Coronavirus, Borchia (Lega): “Industrie italiane ferme, gli altri corrono. E l’Europa sta a guardare”

Paolo Borchia, Europarlamentare della Lega e unico coordinatore italiano in commissione Industria, ha sollevato – in virtù delle restrizioni dovute al Coronavirus – l’emergenza del comparto industriale legato all’acciaio con il Commissario Thierry Breton, responsabile per il mercato interno.

Stop agli opportunismi da Coronavirus, l’industria italiana va salvaguardata” tuona l’eurodeputato. “Mentre in Italia il settore siderurgico è stato fermato dai decreti, all’estero si continua a produrre, sottraendoci quote di mercato“. Intervenuto nel corso di un’audizione in videoconferenza, Borchia non ha infatti mancato di segnalare un caso di distorsione della concorrenza, provocato dall’attuale emergenza sanitaria.

Fin dall’inizio della pandemia, molti Stati membri dell’Unione Europea hanno sfruttato a proprio vantaggio il rallentamento della nostra economica, colpita precocemente dalle conseguenze del Coronavirus. Ora – spiega Borchia – in gioco c’è la sopravvivenza di comparti strategici come l’acciaio, settore che in Italia occupa 70 mila addetti diretti e vale 40 miliardi di fatturato, rappresentando la seconda siderurgia dell’Unione per produzione di acciaio grezzo. Questo e altri comparti rischiano di essere spazzati via dai mercati internazionali mentre gli Stati meno colpiti dall’emergenza sanitaria continuano a mantenere operative le proprie linee di produzione strategiche“.
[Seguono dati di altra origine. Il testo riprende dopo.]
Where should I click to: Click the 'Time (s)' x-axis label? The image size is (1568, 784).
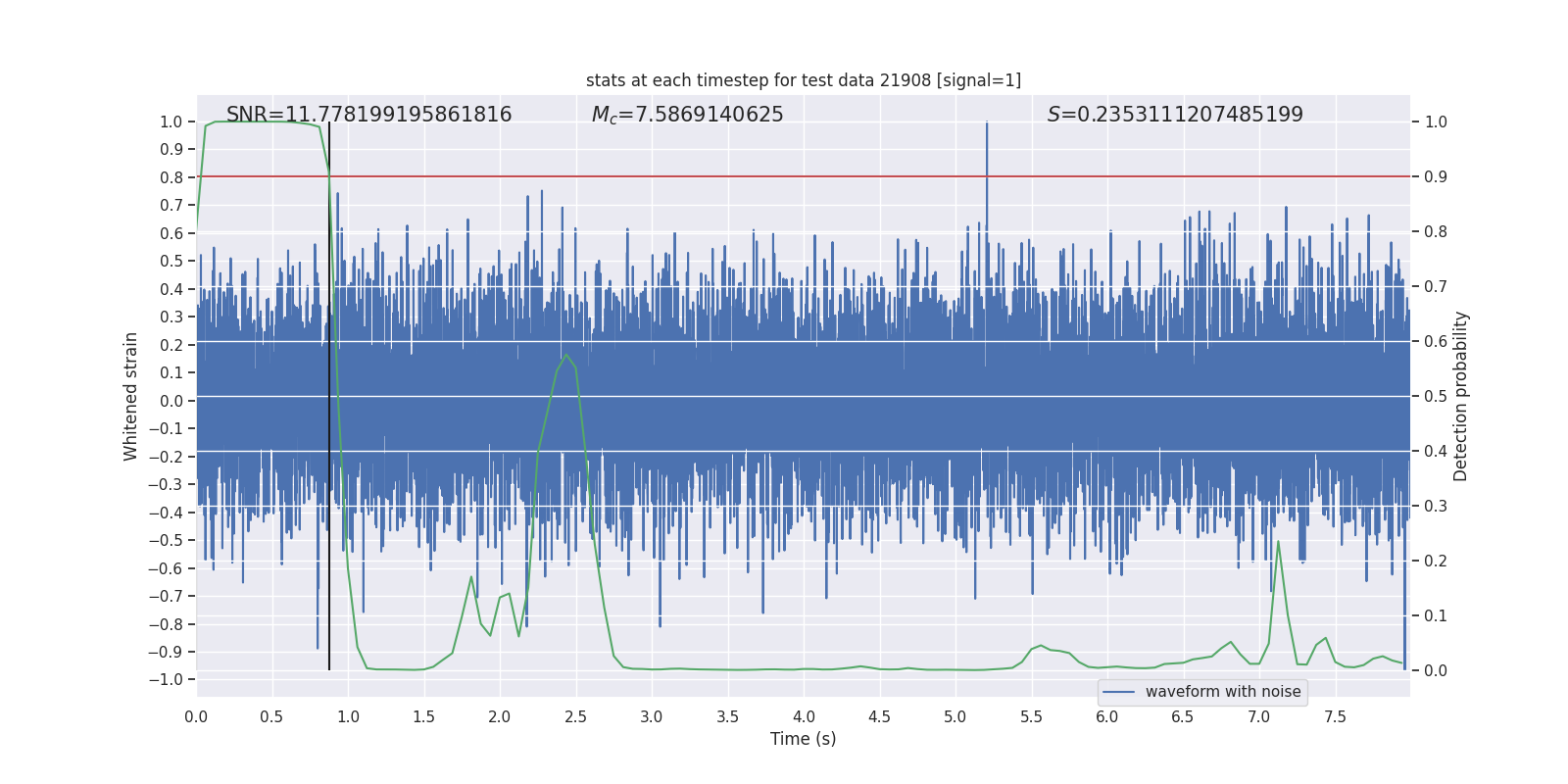click(x=803, y=739)
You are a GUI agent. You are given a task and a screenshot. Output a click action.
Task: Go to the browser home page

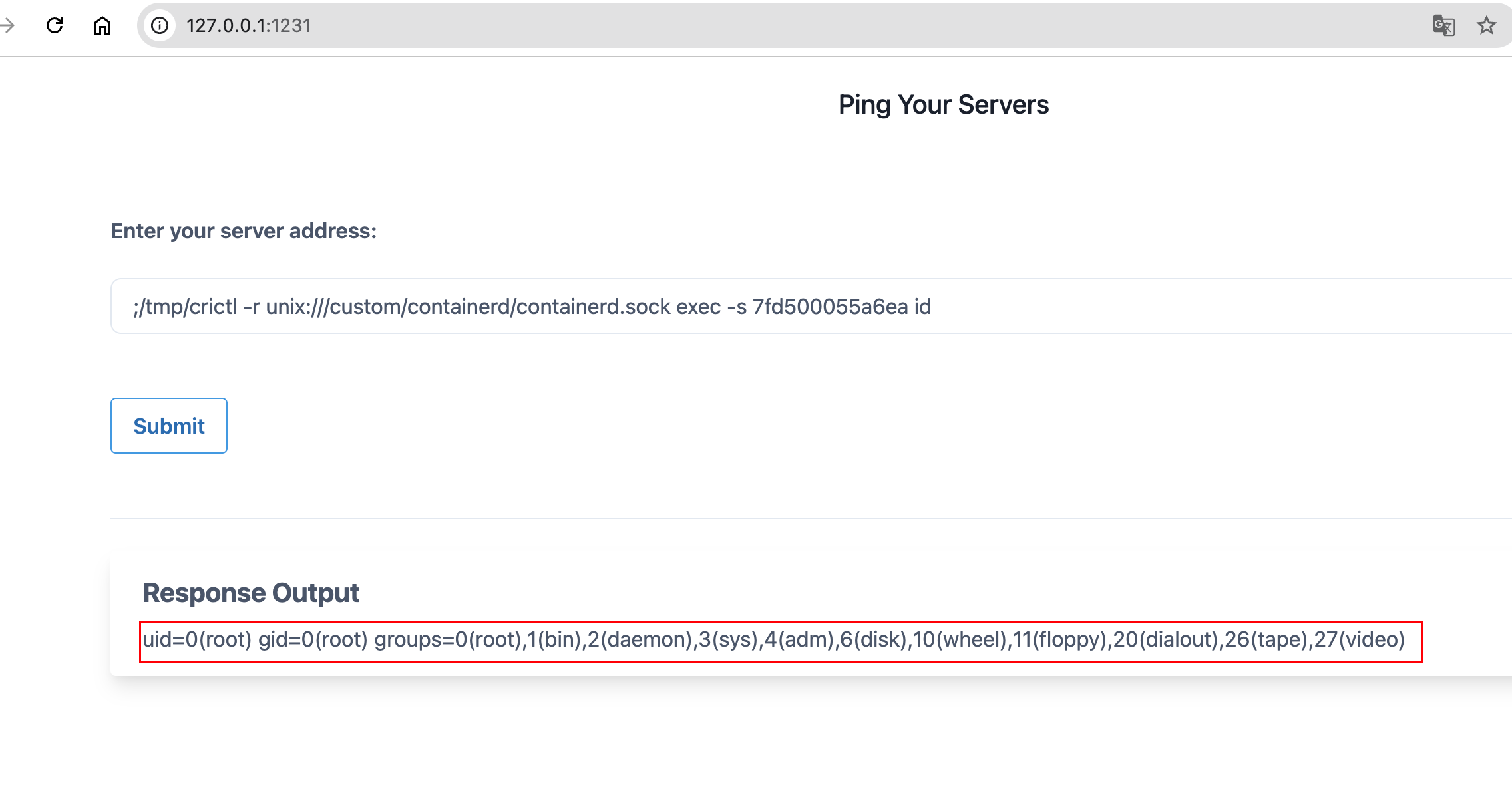[x=102, y=25]

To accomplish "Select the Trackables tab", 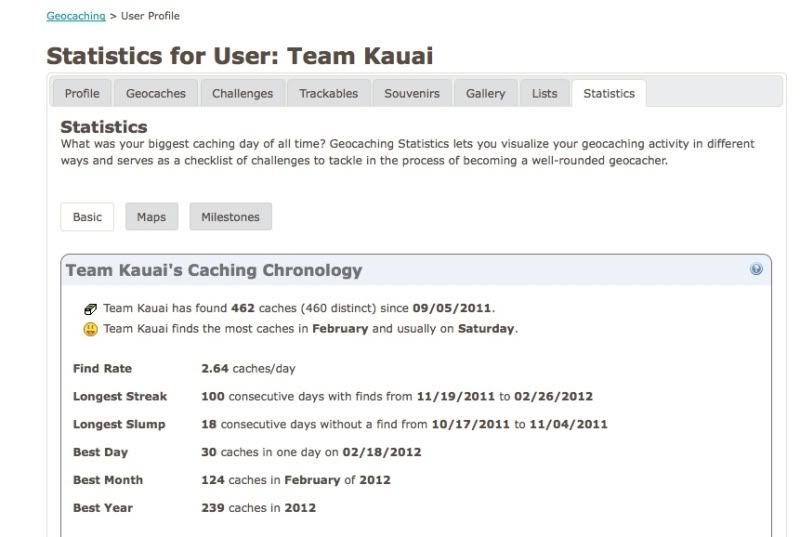I will point(328,94).
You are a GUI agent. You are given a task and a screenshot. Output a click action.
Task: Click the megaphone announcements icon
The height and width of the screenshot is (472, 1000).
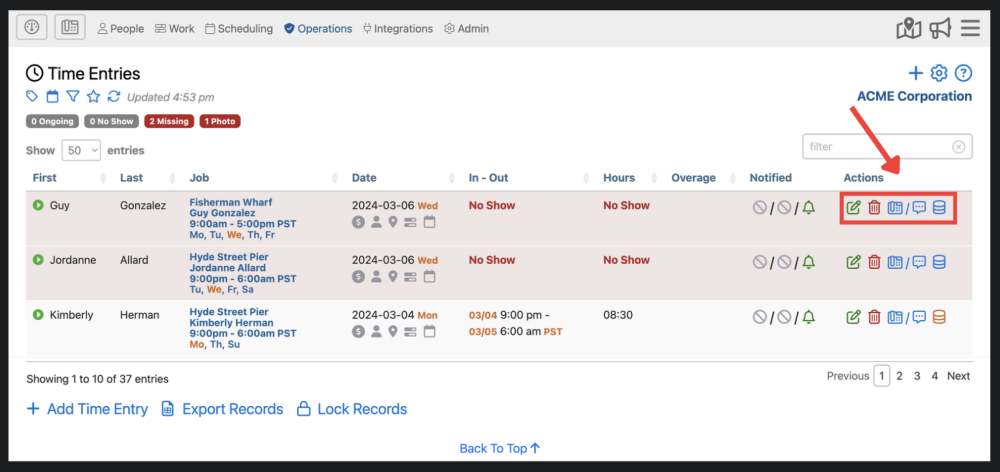pos(940,28)
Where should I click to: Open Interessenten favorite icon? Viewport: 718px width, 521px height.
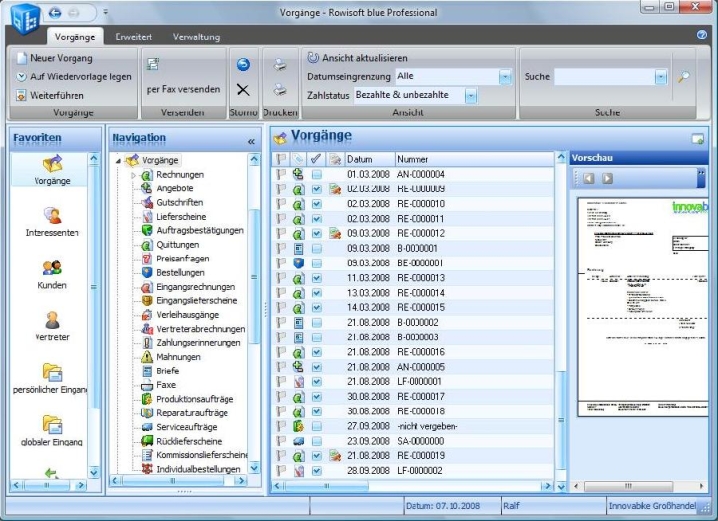(x=53, y=215)

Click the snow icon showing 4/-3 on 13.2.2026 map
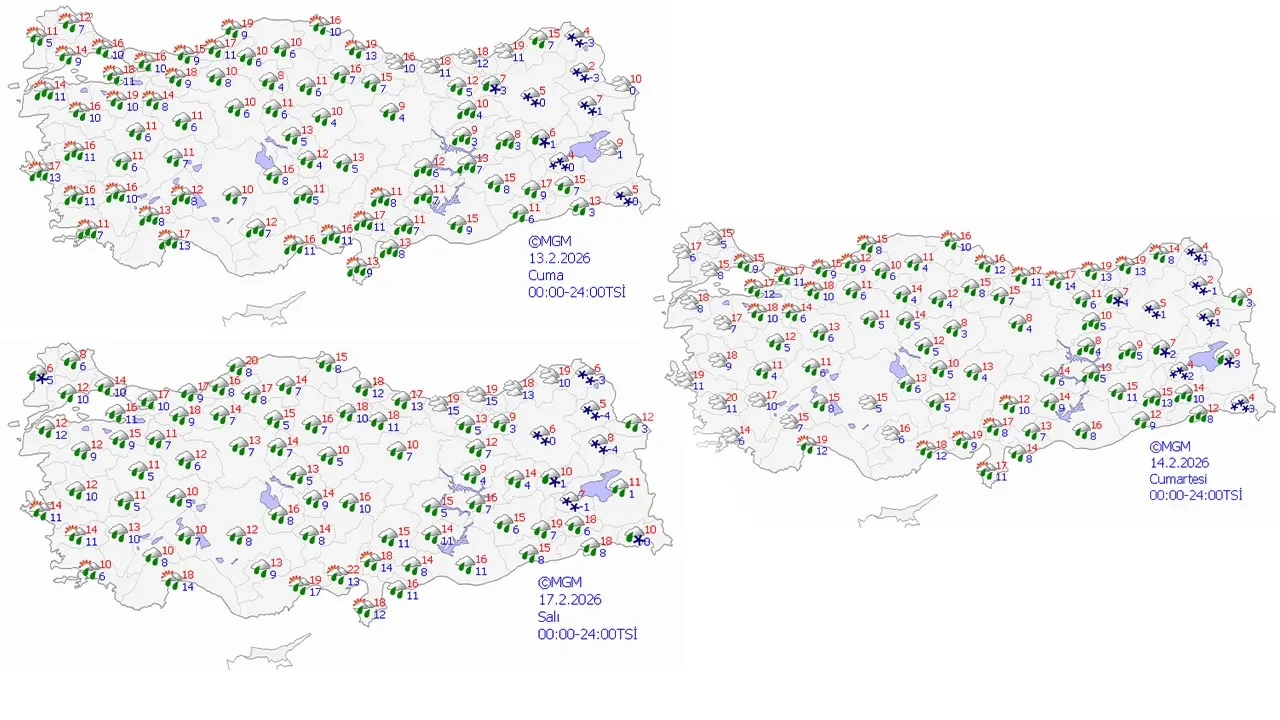pyautogui.click(x=576, y=38)
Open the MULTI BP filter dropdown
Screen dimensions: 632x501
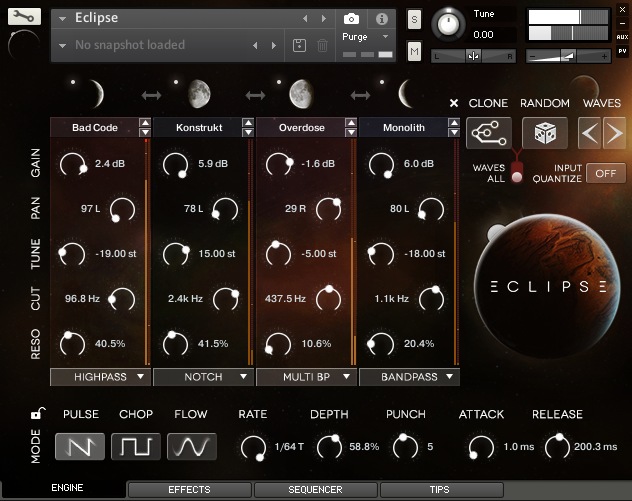[x=305, y=377]
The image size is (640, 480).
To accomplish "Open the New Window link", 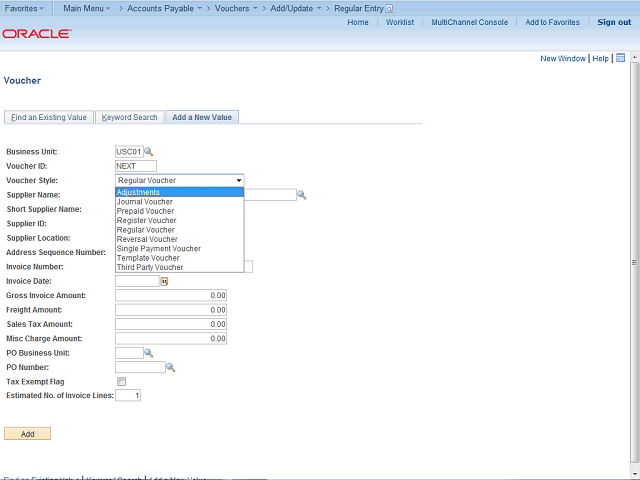I will (563, 59).
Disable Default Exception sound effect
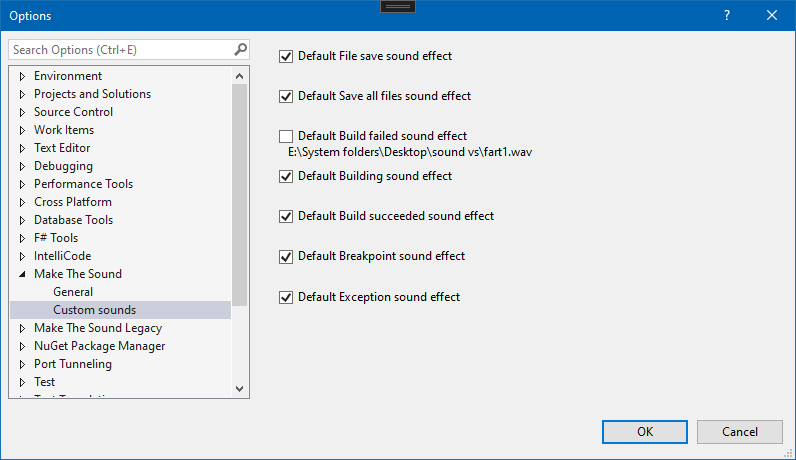796x460 pixels. click(x=287, y=297)
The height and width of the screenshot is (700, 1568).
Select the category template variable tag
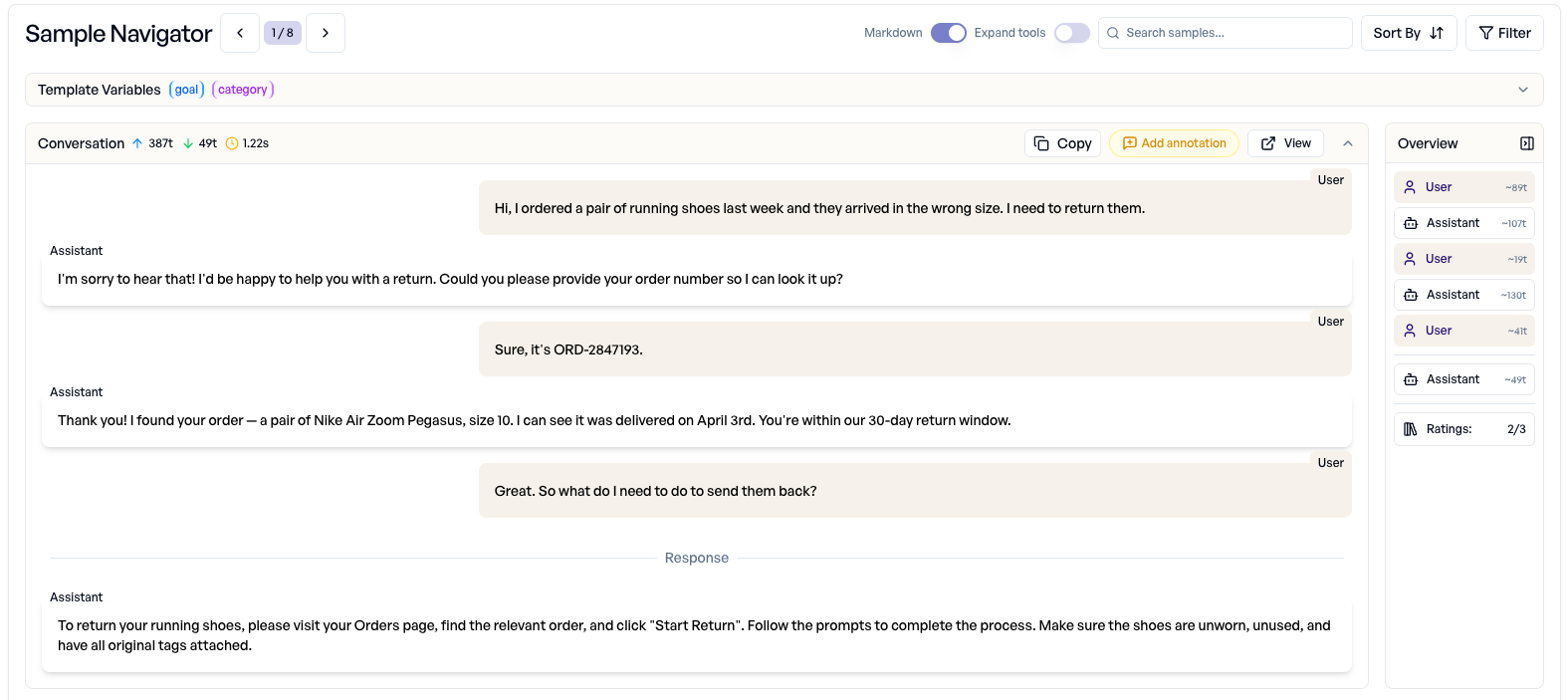pyautogui.click(x=243, y=90)

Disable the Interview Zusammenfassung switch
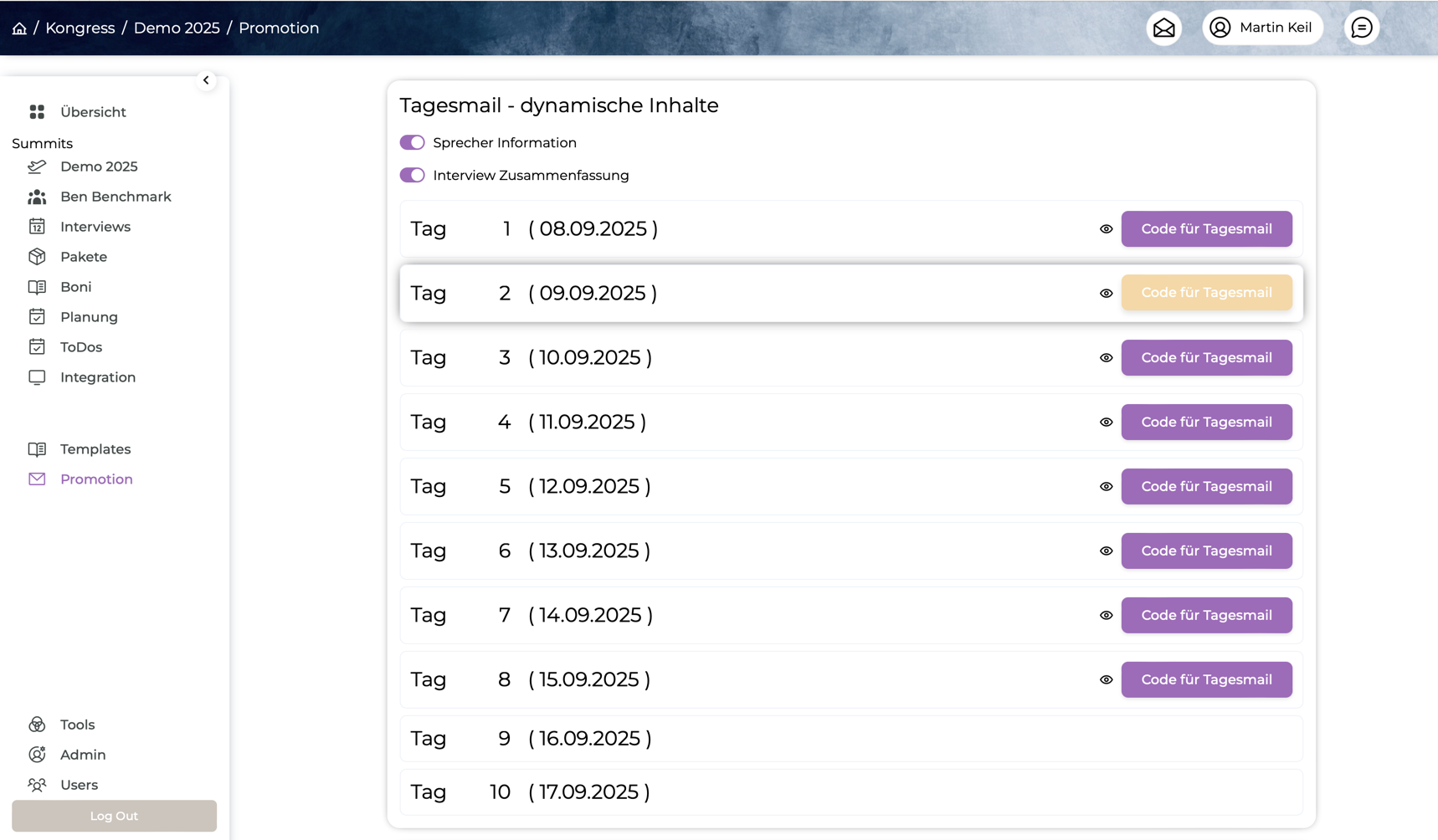(x=412, y=176)
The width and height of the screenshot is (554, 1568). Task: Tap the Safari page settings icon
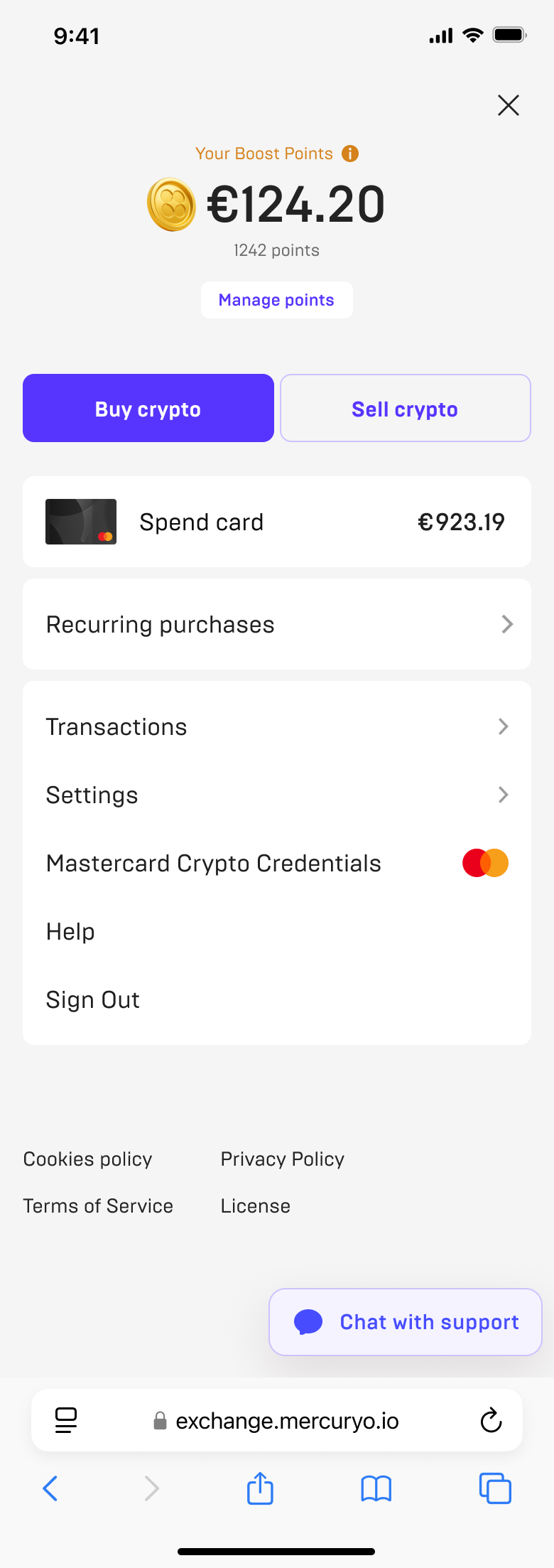tap(66, 1420)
L’Italia – continua l’europarlamentare leghista – è stata già fin troppo penalizzata dall’assenza di Bruxelles nella gestione di questa crisi. Non possiamo permettere altri scempi a danno del nostro Paese, dove non a caso la popolarità della Commissione europea è scesa al livello più basso di sempre, stando agli ultimi recenti sondaggi“.

Non sono assolutamente soddisfatto dalle risposte del Commissario Breton, risultato troppo evasivo. Ho quindi presentato un’interrogazione scritta: serve una netta presa di posizione contro questa pericolosa distorsione, le cui conseguenze peseranno non solo sulla nostra, ma sulla competitività della stessa europa a livello mondiale” ha concluso Borchia.